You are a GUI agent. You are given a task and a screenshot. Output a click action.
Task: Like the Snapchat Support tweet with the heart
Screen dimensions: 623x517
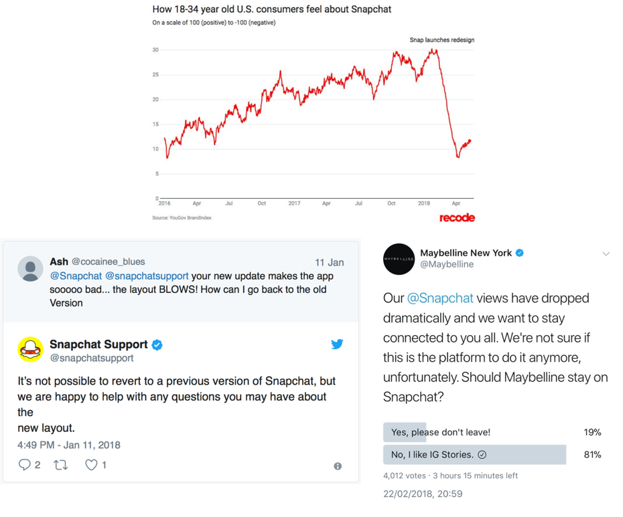(x=91, y=465)
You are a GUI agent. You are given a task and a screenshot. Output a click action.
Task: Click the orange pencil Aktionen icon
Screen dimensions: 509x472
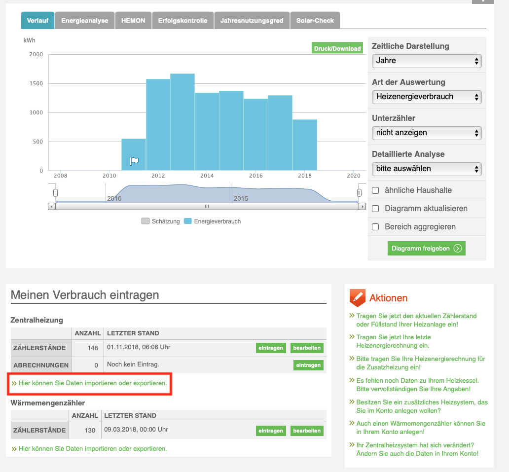pos(357,298)
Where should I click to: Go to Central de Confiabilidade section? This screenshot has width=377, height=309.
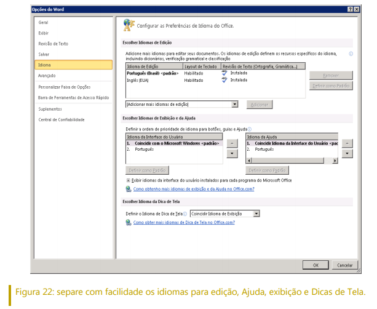point(61,119)

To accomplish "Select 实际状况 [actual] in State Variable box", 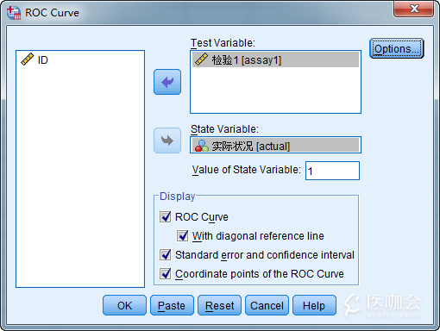I will [275, 146].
—————
WHAT YOU WILL DO: Convert the material into a numbered list, beginning at its first line and ending with the line containing "point(61,119)". Omit blank lines and leave the pictures out.

SOLUTION FOR THIS EXERCISE:
1. You are a GUI agent. You are given a task and a screenshot. Output a click action.
2. Task: Like the Snapchat Support tweet with the heart
3. Screen dimensions: 623x517
4. (x=91, y=465)
5. You are a GUI agent. You are given a task and a screenshot. Output a click action.
6. Task: Click the orange pencil Aktionen icon
7. Screen dimensions: 509x472
8. pos(357,298)
9. Where should I click to: Go to Central de Confiabilidade section? This screenshot has width=377, height=309.
10. point(61,119)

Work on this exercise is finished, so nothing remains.